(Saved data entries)
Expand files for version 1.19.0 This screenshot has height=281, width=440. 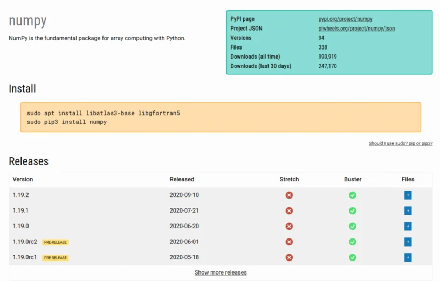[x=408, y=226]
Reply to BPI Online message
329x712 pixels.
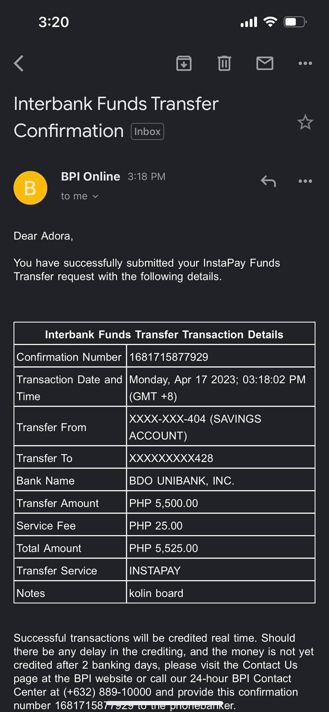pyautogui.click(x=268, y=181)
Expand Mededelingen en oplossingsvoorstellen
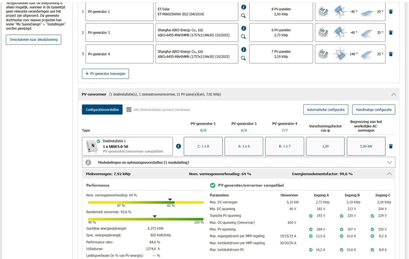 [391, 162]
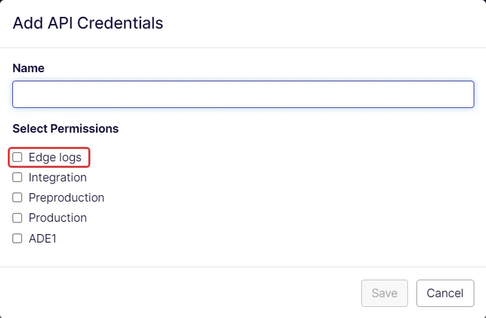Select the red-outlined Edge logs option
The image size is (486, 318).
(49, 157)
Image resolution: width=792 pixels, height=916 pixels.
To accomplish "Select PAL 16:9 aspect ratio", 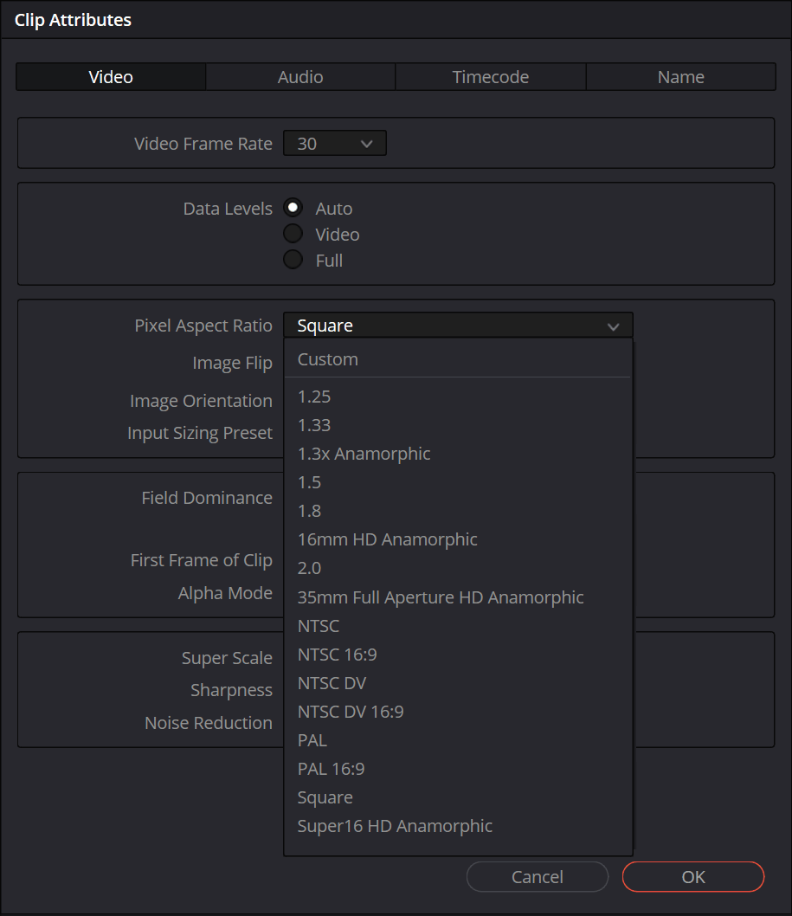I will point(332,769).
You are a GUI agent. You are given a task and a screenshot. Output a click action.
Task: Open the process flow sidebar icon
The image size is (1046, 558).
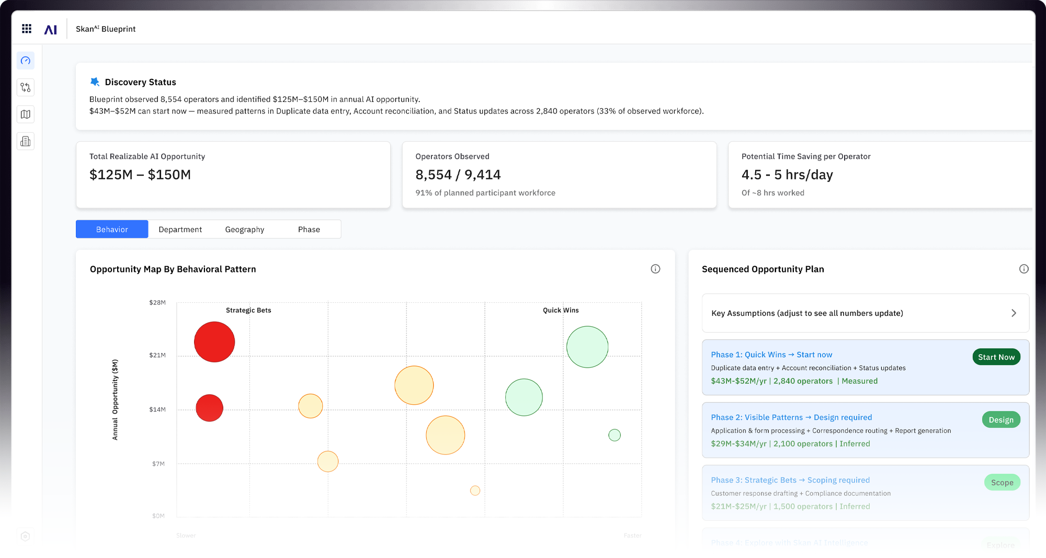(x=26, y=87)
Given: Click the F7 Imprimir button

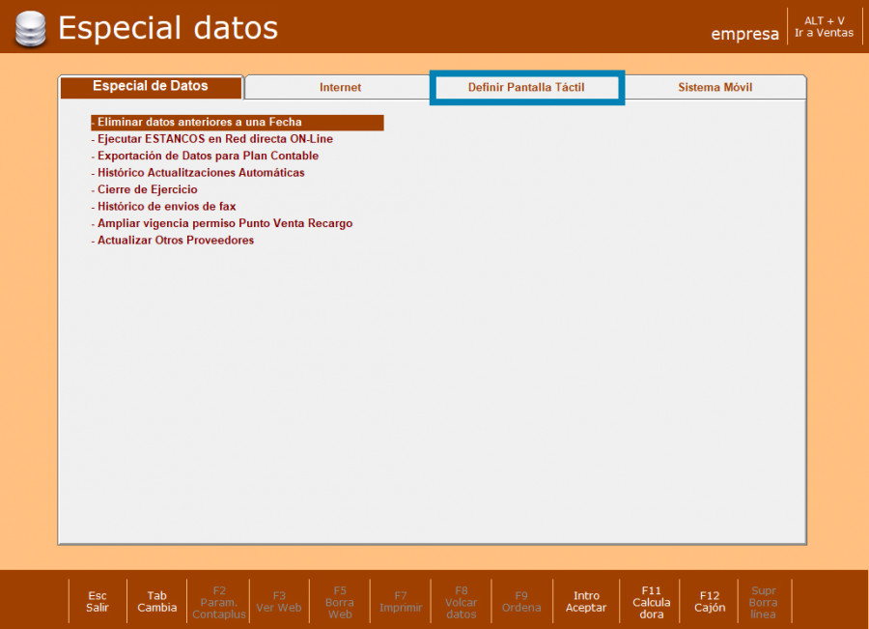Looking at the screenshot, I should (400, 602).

==

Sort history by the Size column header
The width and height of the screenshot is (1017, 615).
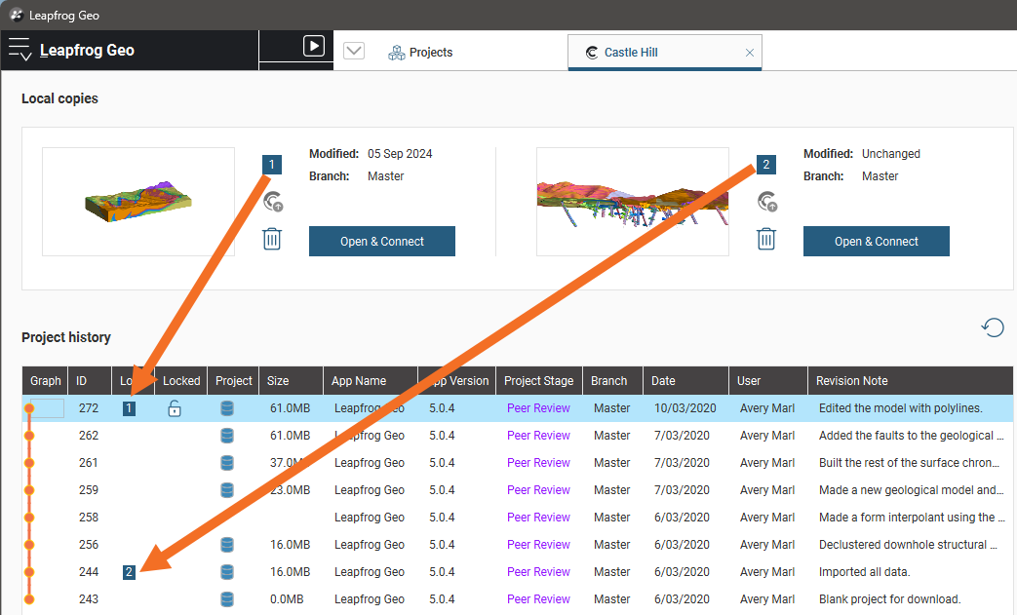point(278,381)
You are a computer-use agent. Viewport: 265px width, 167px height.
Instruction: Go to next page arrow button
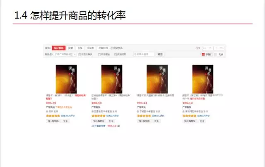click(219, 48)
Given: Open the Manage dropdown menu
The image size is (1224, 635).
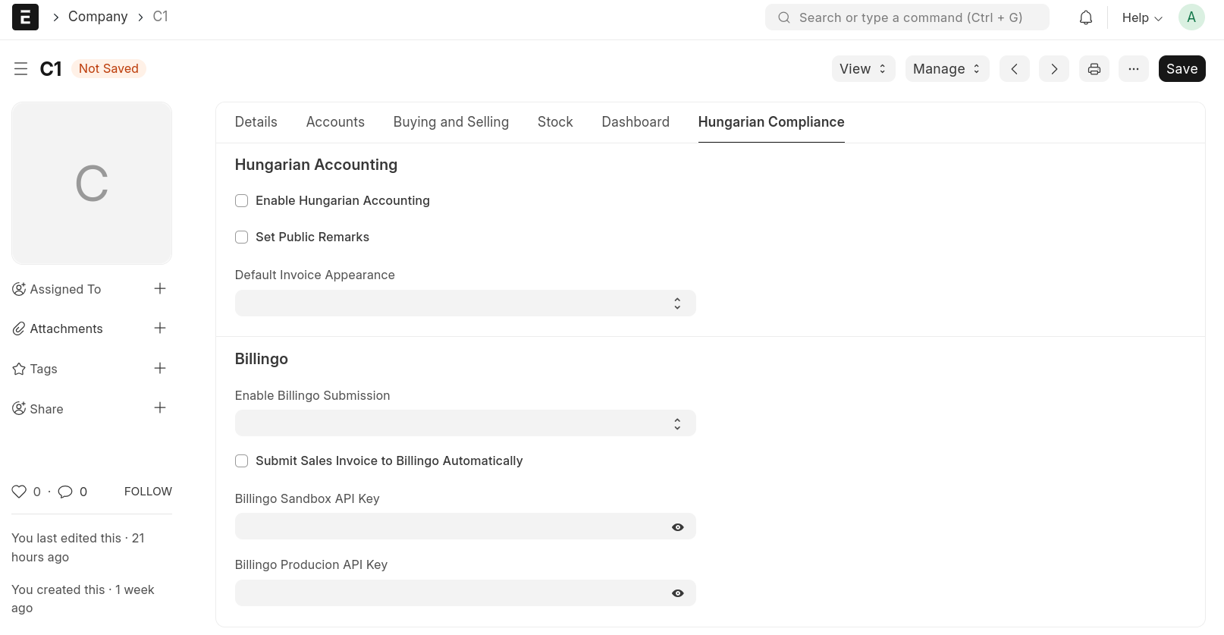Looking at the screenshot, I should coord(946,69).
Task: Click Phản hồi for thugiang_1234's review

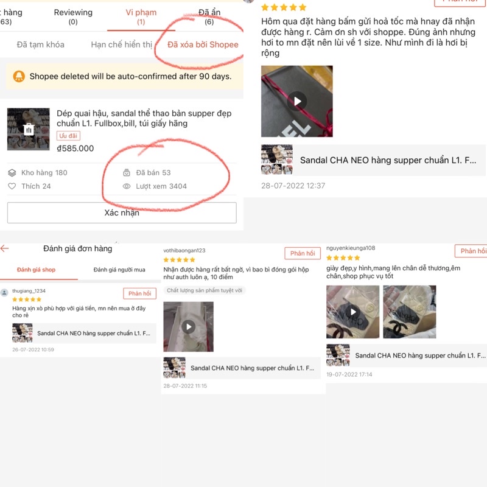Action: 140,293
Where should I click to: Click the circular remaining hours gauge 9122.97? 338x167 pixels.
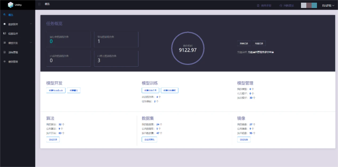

...

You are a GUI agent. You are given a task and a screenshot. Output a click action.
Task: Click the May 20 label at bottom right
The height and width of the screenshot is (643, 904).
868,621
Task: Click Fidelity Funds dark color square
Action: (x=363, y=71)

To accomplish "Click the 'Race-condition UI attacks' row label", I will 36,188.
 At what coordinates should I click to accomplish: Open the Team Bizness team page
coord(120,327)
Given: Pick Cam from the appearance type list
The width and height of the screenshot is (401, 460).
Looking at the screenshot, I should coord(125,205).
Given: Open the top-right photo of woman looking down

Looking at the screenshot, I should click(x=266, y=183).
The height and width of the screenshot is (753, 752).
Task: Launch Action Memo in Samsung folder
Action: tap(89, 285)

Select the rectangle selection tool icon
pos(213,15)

- [Task to complete]: Look above for the line containing "Task: Click the May 20 label at bottom right" and the line containing "Given: Pick Cam from the appearance type list". Transcribe both, with the lines between them, exactly.

- [The completed task]:
Task: Click the May 20 label at bottom right
The height and width of the screenshot is (643, 904).
868,621
Task: Click Fidelity Funds dark color square
Action: (x=363, y=71)

To accomplish "Click the 'Race-condition UI attacks' row label", I will 36,188.
 At what coordinates should I click to accomplish: Open the Team Bizness team page
coord(120,327)
Given: Pick Cam from the appearance type list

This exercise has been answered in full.